Replacing EC2 On-Demand Instances With New Spot Instances

with an SMS text warning two minutes before interruption, using CloudWatch Events Rules And SNS

The EC2 Spot instance marketplace has had a number of enhancements in the last couple months that have made it more attractive for more use cases. Improvements include:

  • You can run an instance like you normally do for on-demand instances and add one option to make it a Spot instance! The instance starts up immediately if your bid price is sufficient given spot market conditions, and will generally cost much less than on-demand.

  • Spot price volatility has been significantly reduced. Spot prices are now based on long-term trends in supply and demand instead of hour-to-hour bidding wars. This means that instances are much less likely to be interrupted because of short-term spikes in Spot prices, leading to much longer running instances on average.

  • You no longer have to specify a bid price. The Spot Request will default to the instance type’s on-demand price in that region. This saves looking up pricing information and is a reasonable default if you are using Spot to save money over on-demand.

  • CloudWatch Events can now send a two-minute warning before a Spot instance is interrupted, through email, text, AWS Lambda, and more.

Putting these all together makes it easy to take instances you formerly ran on-demand and add an option to turn them into new Spot instances. They are much less likely to be interrupted than with the old spot market, and you can save a little to a lot in hourly costs, depending on the instance type, region, and availability zone.

Plus, you can get a warning a couple minutes before the instance is interrupted, giving you a chance to save work or launch an alternative. This warning could be handled by code (e.g., AWS Lambda) but this article is going to show how to get the warning by email and by SMS text message to your phone.

WARNING!

You should not run a Spot instance unless you can withstand having the instance stopped for a while from time to time.

Make sure you can easily start a replacement instance if the Spot instance is stopped or terminated. This probably includes regularly storing important data outside of the Spot instance (e.g., S3).

You cannot currently re-start a stopped or hibernated Spot instance manually, though the Spot market may re-start it automatically if you configured it with interruption behavior “stop” (or “hibernate”) and if the Spot price comes back down below your max bid.
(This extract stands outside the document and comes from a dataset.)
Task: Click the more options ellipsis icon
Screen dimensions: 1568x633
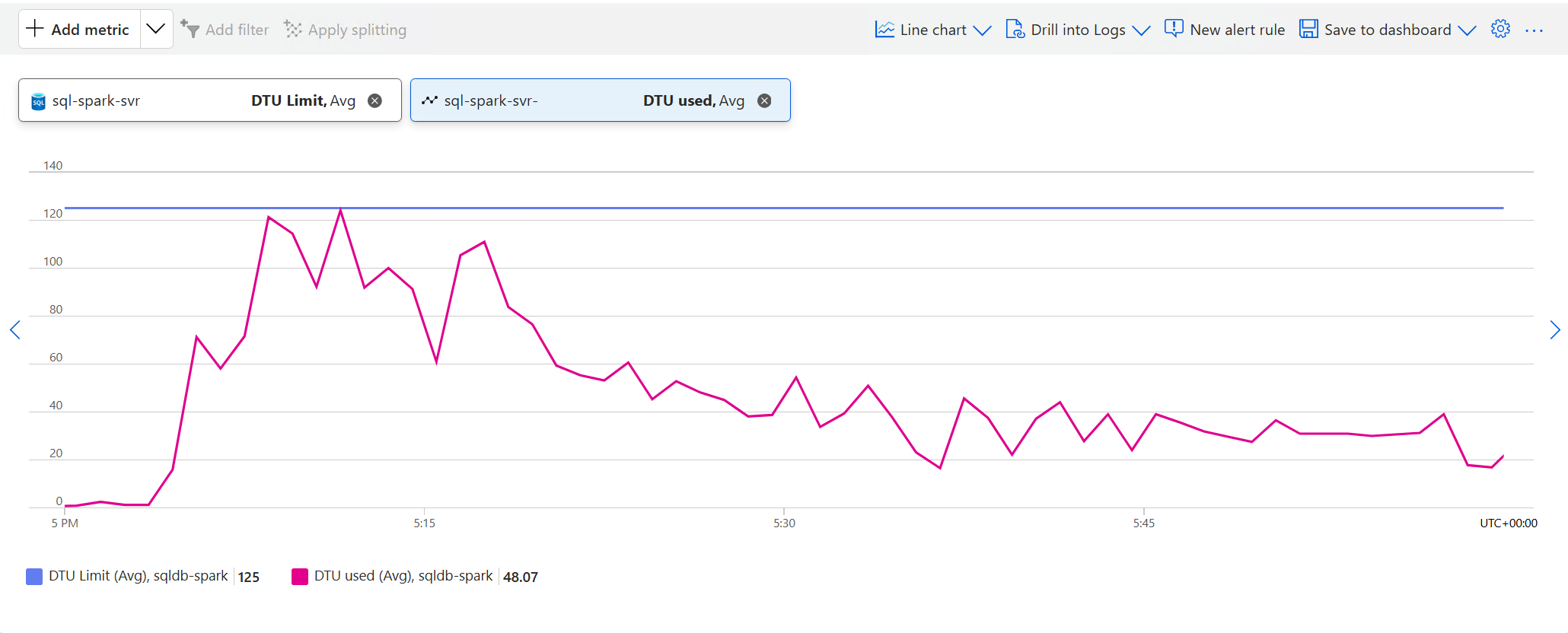Action: [1534, 30]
If you can live with these conditions and risks, then perhaps give this approach a try.

Start An EC2 Instance With A Spot Request

An aws-cli command to launch an EC2 instance can be turned into a Spot Request by adding a single parameter: --instance-market-options ...

The option parameters we will use do not specify a max bid, so it defaults to the on-demand price for the instance type in the region. We specify “stop” and “persistent” so that the instance will be restarted automatically if it is interrupted temporarily by a rising Spot market price that then comes back down.

Adjust the following options to suite. The important part for this example is the instance market options.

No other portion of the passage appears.